Feast of St. Nicholas of Tolentino of the Order of St. Augustine

“Where can one find true humbleness of heart? Is it as simple as opening a door for someone else?” – 'Bilbo Baggins' @ Yahoo! Answers

If you were to aspire to reach the summit of the entire edifice of Christian Perfection – the Cross of Calvary which alone eloquently speaks of true charity (to love as God loves) – it is only then that you can find true humility of heart for this is its ultimate foundation: the preliminary and indispensable work, the condition “sine qua non”. And just as digging is no simple task, digging one’s heart could not only be arduous but could rather prove to be a disquieting and agonizing ordeal: for at the end of the pitch-black tunnel is our self – crushed and hurting terribly, and that through all those years we have lived “independently” we even bungled (read: we were wrong!) in nursing it (most often than not, with the varied illusions and delusions of how excellent we are, exaggerating our own worth, as a result making us demanding and pretentious to ourselves and to others).
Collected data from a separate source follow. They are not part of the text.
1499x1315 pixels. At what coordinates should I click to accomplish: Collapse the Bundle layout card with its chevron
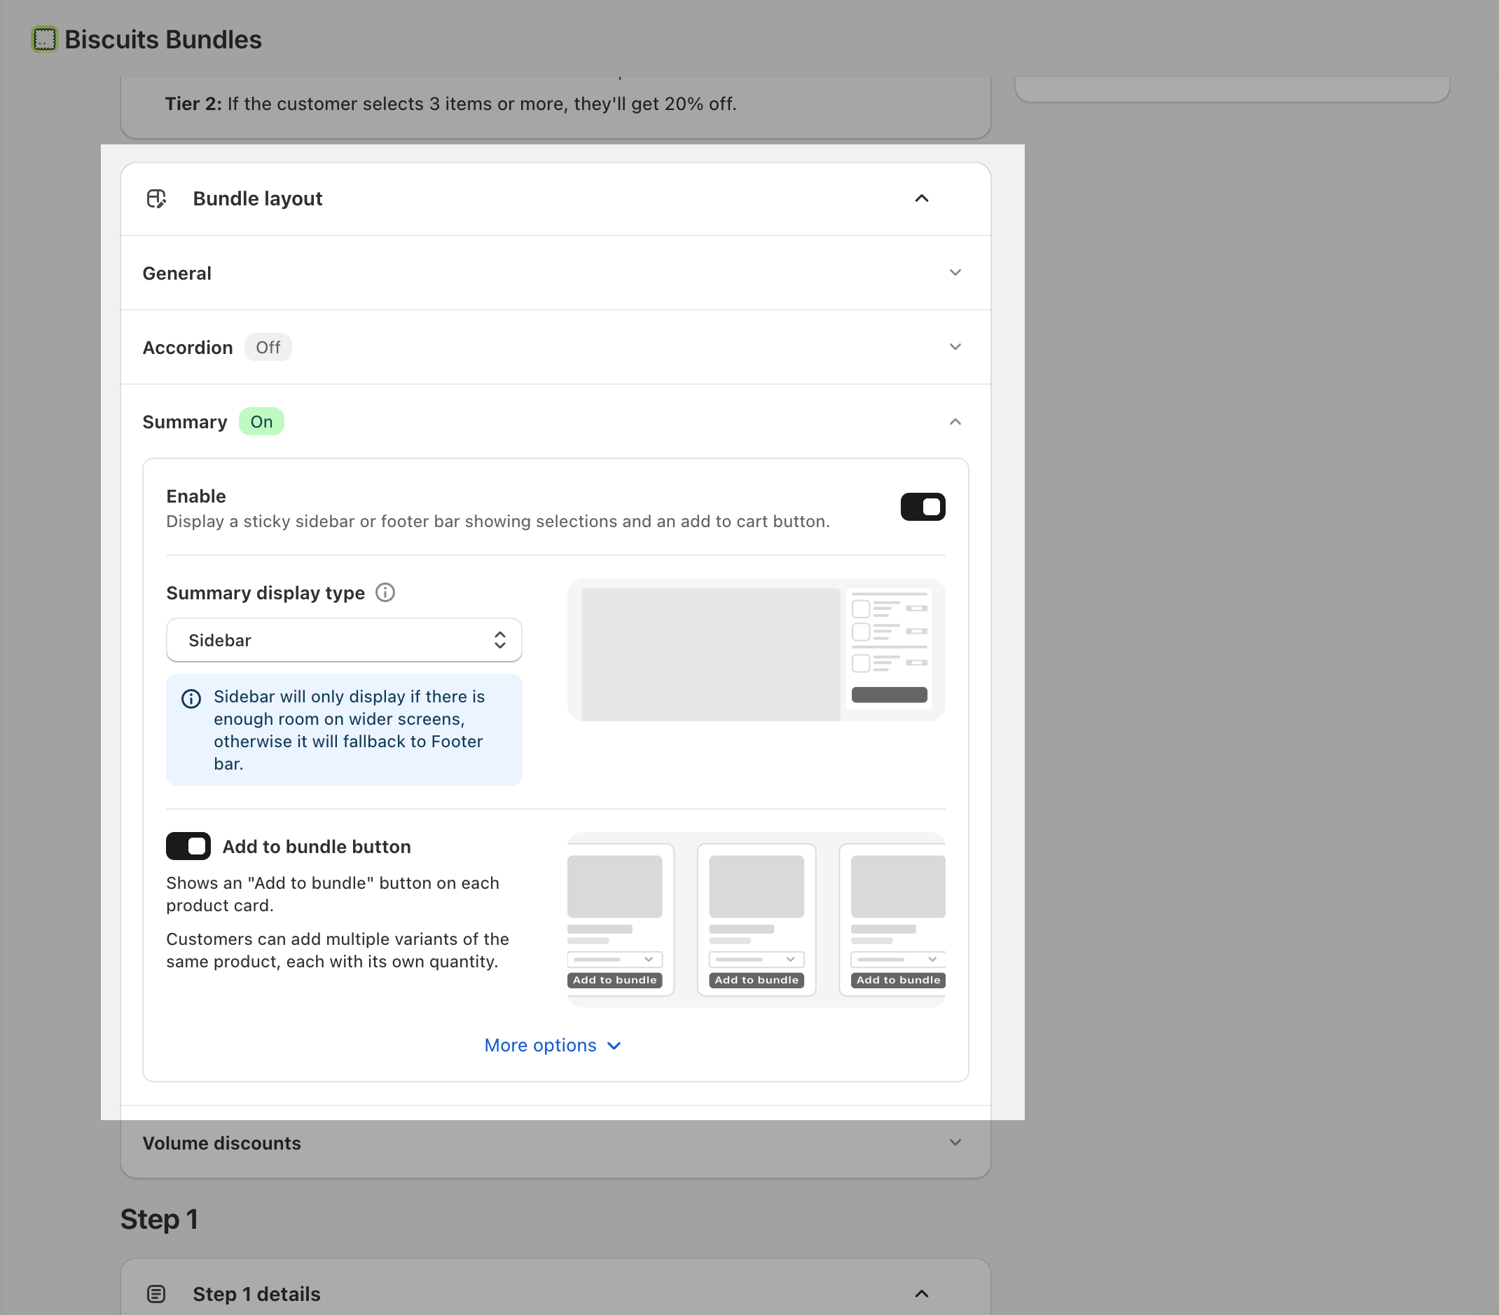tap(922, 198)
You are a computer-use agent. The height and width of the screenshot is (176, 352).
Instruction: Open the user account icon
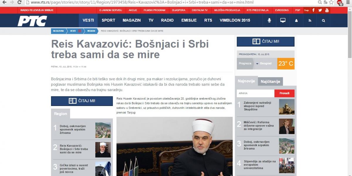click(x=296, y=20)
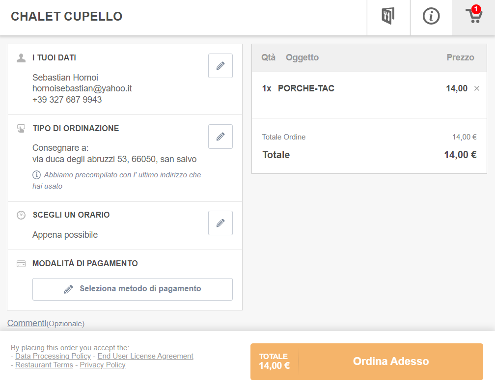
Task: Open the restaurant info icon
Action: pyautogui.click(x=431, y=16)
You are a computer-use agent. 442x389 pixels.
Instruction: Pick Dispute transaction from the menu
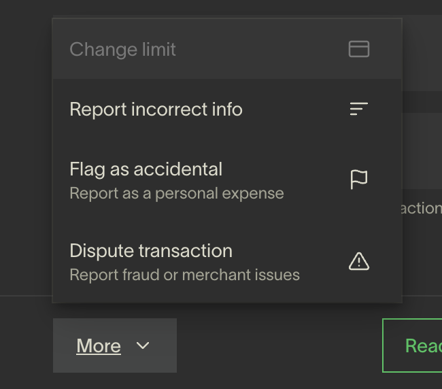[151, 250]
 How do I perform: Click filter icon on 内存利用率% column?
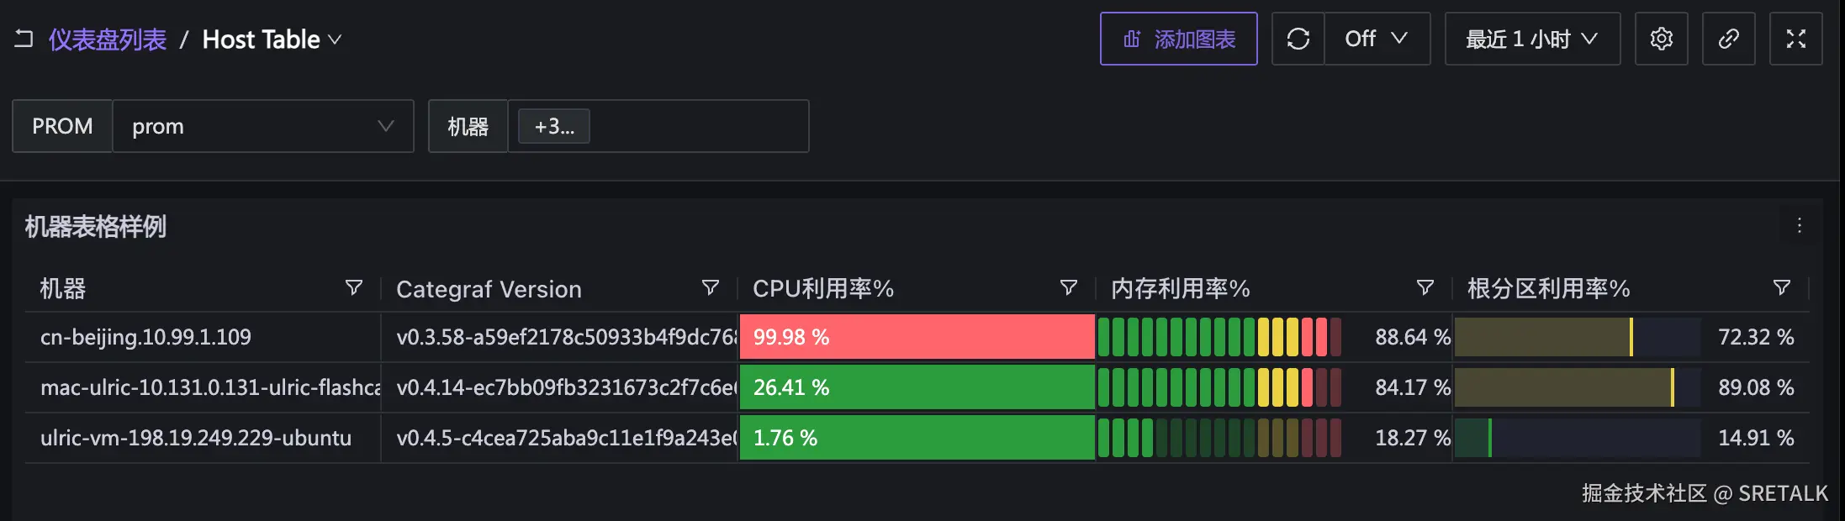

What a terrible “vacuum” one would create in excavating and displacing all of it - crowned with the fact that we have stood wrong even after all our effort to heal and reconstruct our shattered selves - into the hands of God Whose ways we could not even comprehend! But this is the only way the depths of our hearts could be filled, not by any passing creature utterly powerless to do so, but only by that Divine Person Who on the Cross shows us that true “humility keeps us in our own place; that humility is truth: it tends to establish in truth both our intellect – by making us know ourselves as we really are – and so our life, by inclining us to take, in relation to God and to men, our proper place and no other” (Fr. Gabriel of St. Mary Magdalen, C.D., ‘Divine Intimacy,’ 107.1).

True humility does not make us preoccupied with our wounded heart and does not insist upon our brokenness and misery (and of our "broken" view as well of how perfect and happy we could and should have been) as the standard of what is truth and therefore how God and others should deal with, nay more revolve around us. As the Crucified convinces us of this and makes us bow down before Him Who alone understands us and can turn everything into good just at the right time, He, at the same time, provides us the best of opportunities and His own strength to repair and renew us from within - not forgetting that He did not lie lifeless and powerless in the tomb. By letting the Crucified to be God as He Is, He will not fail to make us see, in one way or another, sooner or later, how things in our life turn and go to their proper place. As His face, His love, and His peace find room and shine upon us, then the doors of our heart are thrown open for others who could be more crushed and broken than we had been. And since it is the Crucified Himself reposing in our hearts Who would take care of those who are drawn to Him through us, we shall not delude ourselves and others. 

Learn of Me, for I am meek and humble of heart (Mt 11.29).